Harry Mok, UC Newsroom
A mysterious disease that causes sea stars to wither and die has become widespread along the entire west coast of the United States.
UC Santa Cruz scientists are tracking the outbreak of 'sea star wasting syndrome,’ trying to pinpoint the pathogen that is causing sea star populations to crash.
Time is of the essence. Sea stars play an important role in healthy coastal environments, but conditions for them could worsen if an El Niño weather pattern emerges this summer and fall as forecast. El Niño brings warmer ocean temperatures, conditions that make the disease spread faster and become more virulent.
“That’s really going to have dire consequences and could just magnify everything we've been seeing,” said UC Santa Cruz professor Pete Raimondi, leader of the Pacific Rocky Intertidal Monitoring Program, which has tracked sea star populations for decades.
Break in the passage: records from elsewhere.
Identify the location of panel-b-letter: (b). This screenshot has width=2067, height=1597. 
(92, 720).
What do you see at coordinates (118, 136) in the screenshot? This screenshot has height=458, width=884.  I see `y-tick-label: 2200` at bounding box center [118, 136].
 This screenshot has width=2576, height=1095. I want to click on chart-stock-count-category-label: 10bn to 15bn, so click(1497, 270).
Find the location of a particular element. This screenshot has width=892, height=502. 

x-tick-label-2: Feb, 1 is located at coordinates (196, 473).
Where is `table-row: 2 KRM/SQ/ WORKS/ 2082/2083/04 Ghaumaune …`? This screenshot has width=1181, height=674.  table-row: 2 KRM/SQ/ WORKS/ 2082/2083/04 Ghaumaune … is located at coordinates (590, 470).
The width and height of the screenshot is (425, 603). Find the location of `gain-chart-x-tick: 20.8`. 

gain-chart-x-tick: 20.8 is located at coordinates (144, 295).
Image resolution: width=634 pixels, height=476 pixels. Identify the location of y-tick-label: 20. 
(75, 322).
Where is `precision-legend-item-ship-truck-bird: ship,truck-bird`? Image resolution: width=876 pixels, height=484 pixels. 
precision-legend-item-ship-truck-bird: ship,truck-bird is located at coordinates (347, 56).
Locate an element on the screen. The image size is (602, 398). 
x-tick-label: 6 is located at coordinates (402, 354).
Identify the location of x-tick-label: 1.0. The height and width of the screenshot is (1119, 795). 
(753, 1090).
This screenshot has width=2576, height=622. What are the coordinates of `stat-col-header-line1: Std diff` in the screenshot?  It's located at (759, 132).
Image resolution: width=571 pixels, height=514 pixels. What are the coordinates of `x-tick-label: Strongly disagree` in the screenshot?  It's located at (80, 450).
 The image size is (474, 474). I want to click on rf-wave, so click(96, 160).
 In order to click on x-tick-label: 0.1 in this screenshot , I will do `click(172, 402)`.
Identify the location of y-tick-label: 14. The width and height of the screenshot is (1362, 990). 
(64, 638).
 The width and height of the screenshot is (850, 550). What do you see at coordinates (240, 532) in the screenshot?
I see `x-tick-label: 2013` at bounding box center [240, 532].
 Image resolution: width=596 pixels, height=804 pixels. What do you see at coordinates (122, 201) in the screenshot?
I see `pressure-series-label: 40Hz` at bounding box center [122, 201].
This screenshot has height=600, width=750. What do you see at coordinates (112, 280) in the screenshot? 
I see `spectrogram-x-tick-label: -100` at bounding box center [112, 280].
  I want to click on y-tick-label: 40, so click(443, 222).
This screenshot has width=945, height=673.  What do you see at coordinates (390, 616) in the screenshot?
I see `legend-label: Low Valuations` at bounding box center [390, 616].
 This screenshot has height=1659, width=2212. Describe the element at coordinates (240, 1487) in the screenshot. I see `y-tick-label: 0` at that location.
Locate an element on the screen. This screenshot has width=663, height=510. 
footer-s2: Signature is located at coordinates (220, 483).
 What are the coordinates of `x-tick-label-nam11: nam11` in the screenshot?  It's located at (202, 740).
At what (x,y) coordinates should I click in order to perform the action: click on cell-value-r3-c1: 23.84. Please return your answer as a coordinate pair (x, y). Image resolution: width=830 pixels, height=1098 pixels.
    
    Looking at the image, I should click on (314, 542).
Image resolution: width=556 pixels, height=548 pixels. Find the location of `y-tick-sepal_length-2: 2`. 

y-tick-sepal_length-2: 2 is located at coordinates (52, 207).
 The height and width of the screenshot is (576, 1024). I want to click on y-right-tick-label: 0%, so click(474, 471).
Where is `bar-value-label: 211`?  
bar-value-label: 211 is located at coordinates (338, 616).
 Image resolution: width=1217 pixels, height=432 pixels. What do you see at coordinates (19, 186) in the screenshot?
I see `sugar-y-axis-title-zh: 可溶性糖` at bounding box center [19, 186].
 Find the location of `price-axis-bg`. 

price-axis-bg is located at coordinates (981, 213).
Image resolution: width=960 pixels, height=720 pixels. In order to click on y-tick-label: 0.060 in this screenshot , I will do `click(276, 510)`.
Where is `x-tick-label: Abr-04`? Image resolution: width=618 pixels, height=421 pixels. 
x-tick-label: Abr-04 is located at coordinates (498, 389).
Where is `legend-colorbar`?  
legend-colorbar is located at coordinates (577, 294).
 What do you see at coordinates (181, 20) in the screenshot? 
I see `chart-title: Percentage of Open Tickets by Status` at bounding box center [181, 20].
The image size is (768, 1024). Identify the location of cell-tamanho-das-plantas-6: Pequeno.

Raimondi and other UC Santa Cruz scientists had observed small occurrences of the disease on the West Coast before, but the scale of this outbreak is different.
Disease causes infection
Since first being detected in Washington in June 2013, the disease has spread north to Alaska and south into Mexico. It attacks sea star immune systems, triggering an infection that causes their bodies to decay and their arms to fall off. The animals die within a matter of days.
In some Pacific Coast locations monitored by the program, sea star populations that once numbered in the hundreds have dwindled to a handful.
The disease targets several species of sea stars. It is likely transmitted by a pathogen, but scientists don’t know what type or its origin, said Raimondi, who is chair of the Department of Ecology and Evolutionary Biology at UC Santa Cruz.
Sea stars are one of the thousands of species of marine life tracked by the monitoring program, which has three decades of data and tracks marine life in coastal environments that straddle the ocean and land.
The monitoring program got its start in 1991 when the federal Minerals Management Service wanted to establish baseline biological data in case of an oil spill along the California coast.
The program has grown to about 200 monitoring sites from Alaska to Mexico and has collected a vast amount of publicly available data.
Government agencies and others use the information as a baseline for assessments of marine protected areas and coastal environments. The program provided data used to evaluate damage from the 2007 Cosco Busan tanker spill in San Francisco Bay.
The data also is being used to monitor the effects of climate change on marine life.
“If there is global warming, there will be a change,” Raimondi said. “We haven’t seen this yet, but we’ve got data to form a baseline, and we’re sampling continuously.”
Changing environment
A priority for the program now is sea stars, which are considered a key species in the coastal ecosystem.
Data on where and when outbreaks are occurring is being collected from a network of scientists and citizens on an interactive map. The information could help scientists determine the disease’s origin and cause, Raimondi said.
“What’s most important is not what it is, but where it came from and why now?” Raimondi said.
The cause could be a native pathogen that’s transformed into a more dangerous form or something newly introduced to the environment.
“If it’s local, we need to figure out what caused it to go bad,” Raimondi said. “It could be exotic. If so, where did it come from? If we can find that out, we can figure out how likely it is to spread to other species.”
A decline in the sea star population could alter the environment by allowing their favorite meal — mussels — to dominate rocky shores.
“It could be a different place. When you take out a top predator, other species are going to be more abundant,” Raimondi said. “From an ecological standpoint, it’s not a bad or a good thing, it’s a true thing.”